Mais alors… l’histoire n’est pas à la portée des enfants
de l’école maternelle ? En principe, non.
Faut-il la supprimer ? En principe, oui.
Mais dans la pratique ? Tout dépend de la directrice. Possède-t-elle
bien son sujet ? a-t-elle un tact assez sûr pour bien choisir ses leçons ?
a-t-elle le don d’émouvoir ?
J’appelle « posséder » son sujet, savoir non seulement
le fait en lui-même, mais les circonstances qui l’ont produit et ce qui en est
résulté. S’il s’agit d’un homme, le placer dans son milieu, le seul où il puisse paraître vivant, le seul aussi qui
permette d’expliquer ses sentiments et ses actes.
Je me trouvais, un jour, dans une école soigneusement
sectionnée ; plusieurs personnes s’intéressant à l’éducation des petits enfants
m’accompagnaient. Dans la division des grands, – ils avaient six ans pour la
plupart – le nom de Bayard revenait à chaque instant. Les enfants, très
vivants, très développés, racontaient ses hauts faits, son dévouement à son
roi, ses fières paroles au traître Bourbon, sa mort. Leur mémoire fonctionnait
merveilleusement.
« Vous voyez comme ils savent bien ! me dit la directrice,
à qui j’avais contesté le sujet choisi. En effet. Mais croyez-vous que ce
petiot qu’on élève maintenant-en républicain, et qui a pu entendre parler des
rois avec quelque sévérité, pensez-vous que ce petiot s’explique l’enthousiasme
de Bayard pour François Ier ? Comprend-il, cet enfant, qui ne peut, quoiqu’on en pense, s’élever à l’idée de
la Patrie, comprend-il qu’en ce temps-là le roi la personnifiait ? Peut-il se
rendre compte des guerres auxquelles le héros a été mêlé ? »
----
Exercice 1:
Répondez aux questions suivantes d'après le texte étudié.
(a) Dans la pratique, de qui tout dépend-il ?
(b) Quel âge avaient la plupart des enfants de la division des grands ?
(c) Quel nom revenait à chaque instant dans cette division ?
Exercice 2:
Recopiez le passage du texte étudié qui va de « Mais dans la » jusqu'à « et ses actes. ».
----
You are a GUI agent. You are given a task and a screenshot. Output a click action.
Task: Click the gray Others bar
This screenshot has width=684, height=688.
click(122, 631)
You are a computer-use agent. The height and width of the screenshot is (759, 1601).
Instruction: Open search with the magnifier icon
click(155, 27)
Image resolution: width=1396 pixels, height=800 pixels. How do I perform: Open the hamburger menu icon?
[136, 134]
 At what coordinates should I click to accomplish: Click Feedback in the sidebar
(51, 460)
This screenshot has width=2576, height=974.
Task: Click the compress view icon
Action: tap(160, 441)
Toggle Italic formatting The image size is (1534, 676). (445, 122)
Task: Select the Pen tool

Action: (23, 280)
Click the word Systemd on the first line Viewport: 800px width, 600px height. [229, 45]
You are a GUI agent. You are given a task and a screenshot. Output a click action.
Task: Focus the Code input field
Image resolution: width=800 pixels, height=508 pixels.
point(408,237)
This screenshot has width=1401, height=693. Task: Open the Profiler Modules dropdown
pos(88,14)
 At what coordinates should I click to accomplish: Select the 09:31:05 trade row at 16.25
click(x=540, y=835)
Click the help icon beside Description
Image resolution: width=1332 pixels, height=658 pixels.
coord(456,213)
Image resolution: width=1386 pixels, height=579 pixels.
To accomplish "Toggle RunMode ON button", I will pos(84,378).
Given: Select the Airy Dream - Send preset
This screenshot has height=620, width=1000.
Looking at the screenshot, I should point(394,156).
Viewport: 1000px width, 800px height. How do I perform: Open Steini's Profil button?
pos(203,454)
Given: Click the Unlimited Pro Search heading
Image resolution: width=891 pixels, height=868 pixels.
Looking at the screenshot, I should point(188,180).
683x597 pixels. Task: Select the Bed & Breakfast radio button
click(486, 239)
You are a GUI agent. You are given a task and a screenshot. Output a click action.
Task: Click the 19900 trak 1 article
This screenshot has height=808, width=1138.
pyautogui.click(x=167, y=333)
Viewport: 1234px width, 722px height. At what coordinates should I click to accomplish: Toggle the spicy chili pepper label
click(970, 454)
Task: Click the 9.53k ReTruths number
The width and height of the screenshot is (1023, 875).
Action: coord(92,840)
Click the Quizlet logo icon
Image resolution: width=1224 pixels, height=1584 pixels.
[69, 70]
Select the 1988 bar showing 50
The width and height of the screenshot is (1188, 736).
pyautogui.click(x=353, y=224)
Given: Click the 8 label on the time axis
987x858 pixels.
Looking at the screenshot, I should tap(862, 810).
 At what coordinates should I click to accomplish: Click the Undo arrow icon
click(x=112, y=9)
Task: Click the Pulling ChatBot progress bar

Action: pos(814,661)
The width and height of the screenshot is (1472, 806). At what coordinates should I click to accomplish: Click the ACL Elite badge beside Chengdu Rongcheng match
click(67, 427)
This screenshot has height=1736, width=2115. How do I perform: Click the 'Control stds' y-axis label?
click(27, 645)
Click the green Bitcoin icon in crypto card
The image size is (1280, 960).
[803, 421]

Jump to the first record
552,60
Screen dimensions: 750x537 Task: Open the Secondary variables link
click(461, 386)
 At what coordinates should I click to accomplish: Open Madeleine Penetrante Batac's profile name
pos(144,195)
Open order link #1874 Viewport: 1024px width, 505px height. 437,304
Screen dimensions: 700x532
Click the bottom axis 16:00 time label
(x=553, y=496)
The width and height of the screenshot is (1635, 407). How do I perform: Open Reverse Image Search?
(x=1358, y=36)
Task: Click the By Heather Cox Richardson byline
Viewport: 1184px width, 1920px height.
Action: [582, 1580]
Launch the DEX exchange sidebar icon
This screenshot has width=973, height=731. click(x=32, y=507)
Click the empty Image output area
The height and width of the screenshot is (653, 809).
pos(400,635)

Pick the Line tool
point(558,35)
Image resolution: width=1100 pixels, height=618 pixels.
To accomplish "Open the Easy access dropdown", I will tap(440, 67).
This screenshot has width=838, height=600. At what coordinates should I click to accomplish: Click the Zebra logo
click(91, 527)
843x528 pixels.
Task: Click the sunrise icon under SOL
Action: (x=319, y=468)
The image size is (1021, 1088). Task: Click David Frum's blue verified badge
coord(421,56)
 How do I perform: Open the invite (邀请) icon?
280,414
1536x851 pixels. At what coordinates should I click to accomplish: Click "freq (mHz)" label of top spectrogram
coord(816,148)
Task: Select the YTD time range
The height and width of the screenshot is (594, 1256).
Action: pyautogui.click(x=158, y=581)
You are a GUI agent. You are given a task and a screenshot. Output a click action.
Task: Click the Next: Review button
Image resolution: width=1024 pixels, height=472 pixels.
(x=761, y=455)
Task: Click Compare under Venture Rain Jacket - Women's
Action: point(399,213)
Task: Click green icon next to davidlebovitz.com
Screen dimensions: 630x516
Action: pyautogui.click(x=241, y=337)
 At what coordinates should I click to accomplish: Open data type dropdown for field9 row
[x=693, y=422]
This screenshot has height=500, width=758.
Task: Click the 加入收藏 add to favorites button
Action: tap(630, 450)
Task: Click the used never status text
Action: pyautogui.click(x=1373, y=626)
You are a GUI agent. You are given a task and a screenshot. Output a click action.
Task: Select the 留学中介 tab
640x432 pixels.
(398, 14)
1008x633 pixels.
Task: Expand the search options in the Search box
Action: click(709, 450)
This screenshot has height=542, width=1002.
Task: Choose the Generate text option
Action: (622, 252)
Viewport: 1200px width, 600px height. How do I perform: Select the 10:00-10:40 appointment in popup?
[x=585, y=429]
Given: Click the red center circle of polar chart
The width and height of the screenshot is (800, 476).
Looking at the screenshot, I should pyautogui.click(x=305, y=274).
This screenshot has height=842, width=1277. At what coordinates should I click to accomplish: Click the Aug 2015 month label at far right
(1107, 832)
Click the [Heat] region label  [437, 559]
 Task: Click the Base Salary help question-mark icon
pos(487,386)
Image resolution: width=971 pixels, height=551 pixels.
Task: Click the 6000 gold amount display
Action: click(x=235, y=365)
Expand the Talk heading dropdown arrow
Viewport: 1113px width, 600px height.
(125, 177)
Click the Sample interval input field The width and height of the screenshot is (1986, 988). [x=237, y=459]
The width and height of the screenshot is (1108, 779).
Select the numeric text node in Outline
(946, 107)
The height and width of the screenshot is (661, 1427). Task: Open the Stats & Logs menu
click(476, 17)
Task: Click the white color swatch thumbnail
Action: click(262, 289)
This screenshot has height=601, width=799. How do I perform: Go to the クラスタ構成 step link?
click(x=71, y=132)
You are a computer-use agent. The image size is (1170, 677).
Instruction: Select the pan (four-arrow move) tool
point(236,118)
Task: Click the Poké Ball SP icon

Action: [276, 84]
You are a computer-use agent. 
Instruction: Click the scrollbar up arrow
----
Corrigé 1:
(a) De la directrice.
(b) Six ans.
(c) Le nom de Bayard.

Corrigé 2:
Mais dans la pratique ? Tout dépend de la directrice. Possède-t-elle
bien son sujet ? a-t-elle un tact assez sûr pour bien choisir ses leçons ?
a-t-elle le don d’émouvoir ?
J’appelle « posséder » son sujet, savoir non seulement
le fait en lui-même, mais les circonstances qui l’ont produit et ce qui en est
résulté. S’il s’agit d’un homme, le placer dans son milieu, le seul où il puisse paraître vivant, le seul aussi qui
permette d’expliquer ses sentiments et ses actes.